Global shares softened slightly on Friday, after a record-breaking run this week, ahead of the key US monthly employment report. Meanwhile, oil rose after the world's largest exporters shook off international pressure and agreed to only modest supply increases.
S&P 500 futures were up 0.1%, while those on the Dow Jones were flat and Nasdaq 100 futures gained 0.2%. The S&P 500 closed at an all-time high on Thursday, marking its 63rd record close of 2021. The MSCI All-World index fell 0.1%, but sat a whisker below all-time highs struck this week.
Earlier this week, a combination of solid earnings and the Federal Reserve's pledge for "patience" in raising interest rates set the stage for robust equity-market performance. Traders and investors were next awaiting the Bureau of Labor Statistics' monthly non-farm payrolls report, which many hope will reflect resilience in the US economy.

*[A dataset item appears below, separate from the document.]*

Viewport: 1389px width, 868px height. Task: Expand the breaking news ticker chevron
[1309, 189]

Economists widely expect US non-farm payrolls to have added 450,000 workers in October, up from September's 194,000 increase, which was the weakest reading so far this year.
"It's not a hugely consequential report for the Fed, given that they've already tapered and given that rate hikes remain someway off in the distance, but nevertheless, we can never entirely discount the US jobs numbers," Caxton FX senior market analyst, Michael Brown, said in a morning video summary.

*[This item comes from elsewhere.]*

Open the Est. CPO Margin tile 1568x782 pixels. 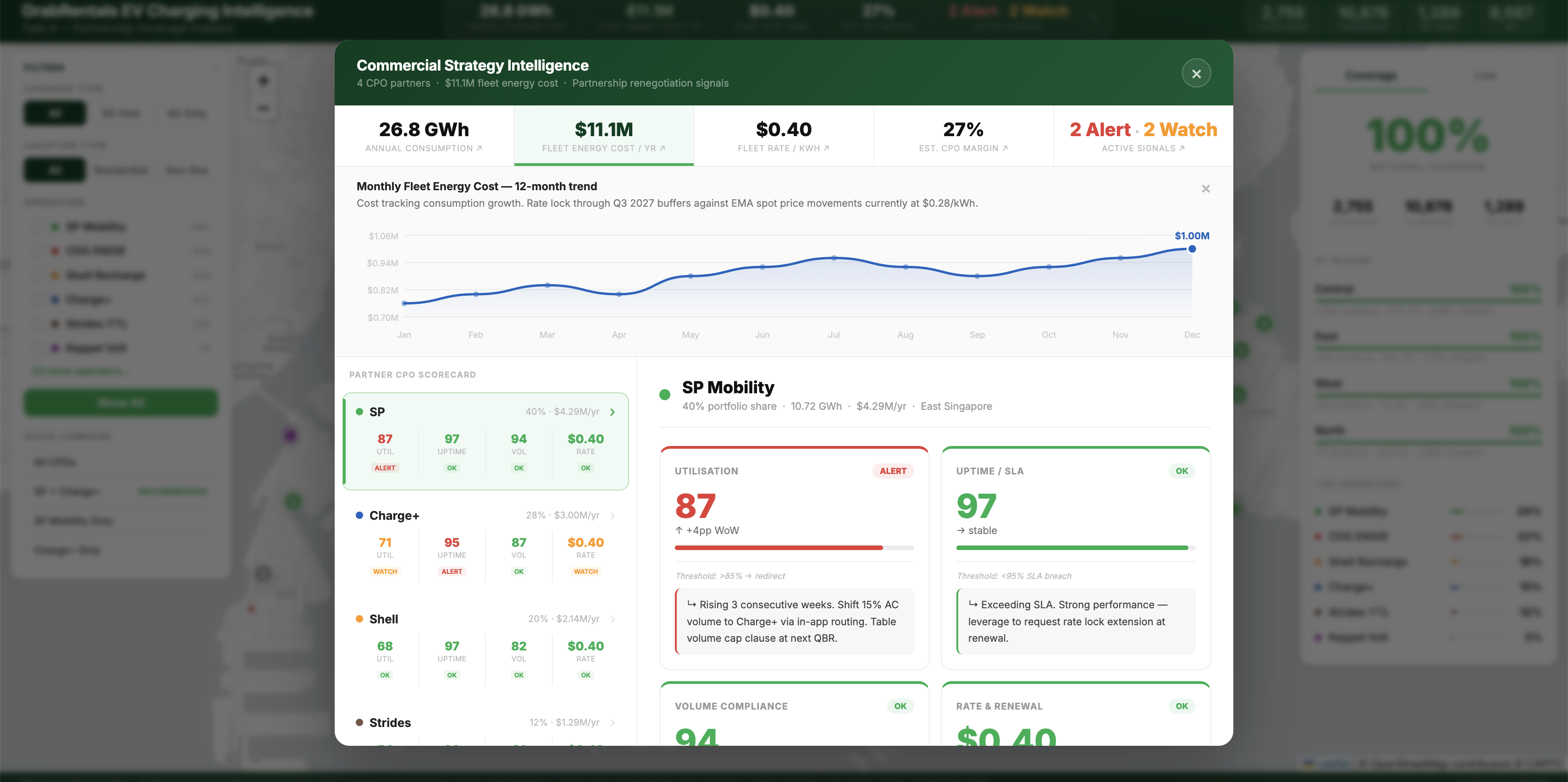click(x=963, y=136)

In Europe, the DAX lagged the rest of the regional indices, easing from record highs to trade 0.1% lower on the day, after data showed a surprise contraction in German industrial production in October. The Stoxx 600 was last up 0.1%, while the FTSE 100 gained 0.4%, thanks to the weakness in the pound.
In Asia, Chinese indices fell after shares in Kaisa, another heavily indebted builder, were suspended because of liquidity problems. The Shanghai Composite lost 1.0%, while the Hang Seng fell 1.5%. Tokyo's Nikkei fell 0.6% and Seoul's Kospi lost 0.3%.
The dollar meanwhile held firm, buoyed by the Federal Reserve's well-telegraphed slowing of its asset purchase program, and gained against the peso, the Canadian dollar, and the pound.
"Nonfarm payroll is scheduled for 12:30 GMT today but, although we'd likely need to see a strong divergence from expectations for any meaningful impact given it is just 2 days after the Fed announced tapering," City Index analyst Matt Simpson said.
Sterling lost 0.4% against the dollar, following a loss of 1.4% the previous day after the Bank of England surprisingly left UK interest rates unchanged, making this its largest one-day fall in over a year.
Crude oil rose after the Organization of the Petroleum Exporting Countries and its partners agreed to increase joint production by 400,000 barrels a day, as planned, shunning pressure from President Joe Biden for a more rapid increase to stem energy inflation.
"Net, our bullish view remains unchanged: the oil deficit remains unresolved, the current strength in oil demand remains a near-term tailwind and the increasingly structural nature of the deficits will require much higher long-dated oil prices," Goldman Sachs analysts led by Damian Courvalin said in a daily note.
Brent crude futures were last up 0.4% at $80.88 a barrel, still set for a 0.3% loss this week, while WTI was up 0.8% at $79.44 a barrel.